Physics questions for NEET UG — Mechanics, Thermodynamics, Optics, Modern Physics.

97 Q 2 Topics Take Mock Test

Difficulty: All Easy Medium Hard 21–30 of 97

Topics in NEET Physics

All Mechanics & Laws of Motion 100 Thermodynamics 100

Q.21 Medium Thermodynamics

For an adiabatic process of an ideal gas, which relationship is correct?

A TV^(γ-1) = constant

B TP^(γ-1) = constant

C PV = constant

D T = constant

Correct Answer: A. TV^(γ-1) = constant

EXPLANATION

For an adiabatic process: PV^γ = constant leads to TV^(γ-1) = constant when combined with ideal gas law.

Test

Q.22 Medium Thermodynamics

A substance has ΔH_fusion = 6 kJ/mol and melts at 300 K. The entropy change for melting is approximately:

A 20 J/(mol·K)

B 2 J/(mol·K)

C 200 J/(mol·K)

D 0.02 J/(mol·K)

Correct Answer: A. 20 J/(mol·K)

EXPLANATION

For phase change at equilibrium: ΔS = ΔH/T = 6000 J / 300 K = 20 J/(mol·K). This applies at the melting point where both phases are in equilibrium.

Test

Q.23 Medium Thermodynamics

For a system undergoing a cyclic process, which of the following must be true?

A Q = W and ΔU = 0

B ΔU = 0 and Q = W

C Both Q and W must be zero

D ΔU > 0 always

Correct Answer: B. ΔU = 0 and Q = W

EXPLANATION

In a cyclic process, the system returns to initial state, so ΔU = 0 (state function). From first law: Q = W. Heat absorbed equals work done by the system.

Test

Q.24 Medium Thermodynamics

The entropy of an isolated system:

A Always increases or remains constant

B Always decreases

C Remains constant

D Increases only for irreversible processes

Correct Answer: A. Always increases or remains constant

EXPLANATION

According to the second law of thermodynamics: ΔS_universe ≥ 0. For isolated systems, ΔS_system ≥ 0 (increases for irreversible, constant for reversible).

Test

Q.25 Medium Thermodynamics

A gas mixture contains N₂ and O₂. For the mixture, Cv would be:

A Sum of individual Cv values weighted by mole fraction

B Average of individual Cv values

C Same as pure N₂

D Same as pure O₂

Correct Answer: A. Sum of individual Cv values weighted by mole fraction

EXPLANATION

For gas mixtures: Cv(mix) = Σ(n_i × Cv_i)/Σn_i. The heat capacity is the weighted sum based on composition.

Test

Q.26 Medium Thermodynamics

The Joule-Thomson coefficient for an ideal gas is:

A Positive

B Negative

C Zero

D Undefined

Correct Answer: C. Zero

EXPLANATION

For ideal gases, μ_JT = 0 because they have no intermolecular forces. Real gases show non-zero values depending on temperature and pressure conditions.

> [EXCERPTED DATA]:
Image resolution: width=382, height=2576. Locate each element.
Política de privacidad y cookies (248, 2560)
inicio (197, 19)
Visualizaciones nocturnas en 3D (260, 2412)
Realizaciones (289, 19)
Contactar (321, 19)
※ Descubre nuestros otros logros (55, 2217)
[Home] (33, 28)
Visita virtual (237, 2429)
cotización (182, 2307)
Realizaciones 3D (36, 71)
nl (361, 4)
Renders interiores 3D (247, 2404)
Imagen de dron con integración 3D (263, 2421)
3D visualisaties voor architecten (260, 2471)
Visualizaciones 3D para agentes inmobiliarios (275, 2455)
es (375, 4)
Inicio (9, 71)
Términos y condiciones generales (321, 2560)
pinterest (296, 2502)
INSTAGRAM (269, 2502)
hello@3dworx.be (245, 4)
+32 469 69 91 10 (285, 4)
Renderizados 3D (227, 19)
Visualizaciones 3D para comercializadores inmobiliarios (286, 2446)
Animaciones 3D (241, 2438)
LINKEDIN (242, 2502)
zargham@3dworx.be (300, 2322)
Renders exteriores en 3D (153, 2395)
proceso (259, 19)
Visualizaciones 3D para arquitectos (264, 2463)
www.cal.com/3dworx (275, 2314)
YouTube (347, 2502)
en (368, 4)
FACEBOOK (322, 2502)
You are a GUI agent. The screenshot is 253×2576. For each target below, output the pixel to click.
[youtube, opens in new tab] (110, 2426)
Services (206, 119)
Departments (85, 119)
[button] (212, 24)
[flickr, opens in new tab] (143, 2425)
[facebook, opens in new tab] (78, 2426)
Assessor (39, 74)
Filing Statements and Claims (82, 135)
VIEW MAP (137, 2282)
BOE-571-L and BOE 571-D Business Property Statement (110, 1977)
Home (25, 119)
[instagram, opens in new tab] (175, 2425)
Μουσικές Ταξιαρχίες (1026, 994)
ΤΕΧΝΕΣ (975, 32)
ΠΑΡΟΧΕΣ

> [WHAT TO DO]:
1. Summarize the NEET physics text in two sentences.
2. Reproduce the part of the NEET physics text between "In a cyclic" and "by the system.", inclusive.

> [SOLUTION SET]:
1. The NEET physics text is a page of NEET UG physics practice questions that shows questions 21 through 26 out of 97, each marked medium and filed under thermodynamics. Each question gives four options, the correct answer, and an explanation, covering the adiabatic relation for an ideal gas, the entropy change on melting, cyclic processes, the entropy of an isolated system, the heat capacity of a gas mixture, and the Joule-Thomson coefficient of an ideal gas.

2.
In a cyclic process, the system returns to initial state, so ΔU = 0 (state function). From first law: Q = W. Heat absorbed equals work done by the system.